(Dataset content Opens)

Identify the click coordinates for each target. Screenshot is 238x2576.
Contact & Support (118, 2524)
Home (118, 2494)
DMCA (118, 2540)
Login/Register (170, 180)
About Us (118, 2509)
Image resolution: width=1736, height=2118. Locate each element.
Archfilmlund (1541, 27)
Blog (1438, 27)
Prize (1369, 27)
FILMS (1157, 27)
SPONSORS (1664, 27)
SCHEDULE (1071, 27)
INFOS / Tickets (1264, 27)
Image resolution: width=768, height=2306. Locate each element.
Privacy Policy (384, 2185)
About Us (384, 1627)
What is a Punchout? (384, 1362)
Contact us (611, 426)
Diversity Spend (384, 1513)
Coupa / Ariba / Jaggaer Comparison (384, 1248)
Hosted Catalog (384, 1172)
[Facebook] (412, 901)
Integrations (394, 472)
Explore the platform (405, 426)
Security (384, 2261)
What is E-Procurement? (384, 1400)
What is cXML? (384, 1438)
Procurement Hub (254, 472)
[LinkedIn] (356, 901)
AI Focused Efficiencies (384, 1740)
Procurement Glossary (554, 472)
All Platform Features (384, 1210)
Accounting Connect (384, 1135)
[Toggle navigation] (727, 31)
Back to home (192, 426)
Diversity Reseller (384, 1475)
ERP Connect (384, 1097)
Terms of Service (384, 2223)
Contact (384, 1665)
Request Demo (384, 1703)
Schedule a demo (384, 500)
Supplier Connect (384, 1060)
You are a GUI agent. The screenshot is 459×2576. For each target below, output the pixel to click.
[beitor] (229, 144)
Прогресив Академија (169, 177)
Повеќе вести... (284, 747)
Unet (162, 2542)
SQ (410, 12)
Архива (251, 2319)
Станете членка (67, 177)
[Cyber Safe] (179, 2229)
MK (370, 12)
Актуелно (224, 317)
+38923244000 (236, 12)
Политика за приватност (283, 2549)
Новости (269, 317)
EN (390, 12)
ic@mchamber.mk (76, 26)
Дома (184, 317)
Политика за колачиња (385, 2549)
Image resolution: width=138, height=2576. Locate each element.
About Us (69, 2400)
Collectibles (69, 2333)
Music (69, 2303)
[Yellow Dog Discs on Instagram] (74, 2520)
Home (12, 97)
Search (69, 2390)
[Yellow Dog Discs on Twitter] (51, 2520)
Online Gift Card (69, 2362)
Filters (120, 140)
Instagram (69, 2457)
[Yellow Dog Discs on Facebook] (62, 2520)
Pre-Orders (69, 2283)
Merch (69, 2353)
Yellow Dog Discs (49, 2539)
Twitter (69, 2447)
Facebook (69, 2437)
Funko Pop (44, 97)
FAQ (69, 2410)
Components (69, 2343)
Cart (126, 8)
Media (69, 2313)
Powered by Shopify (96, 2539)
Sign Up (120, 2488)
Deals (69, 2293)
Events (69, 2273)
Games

(Dataset content Closes)

What the task asks – In the records above, some lines hold the word "height"; copy each such line.

Finished exercise –
Image resolution: width=1736, height=2118. Locate each element.
Image resolution: width=768, height=2306. Locate each element.
Image resolution: width=138, height=2576. Locate each element.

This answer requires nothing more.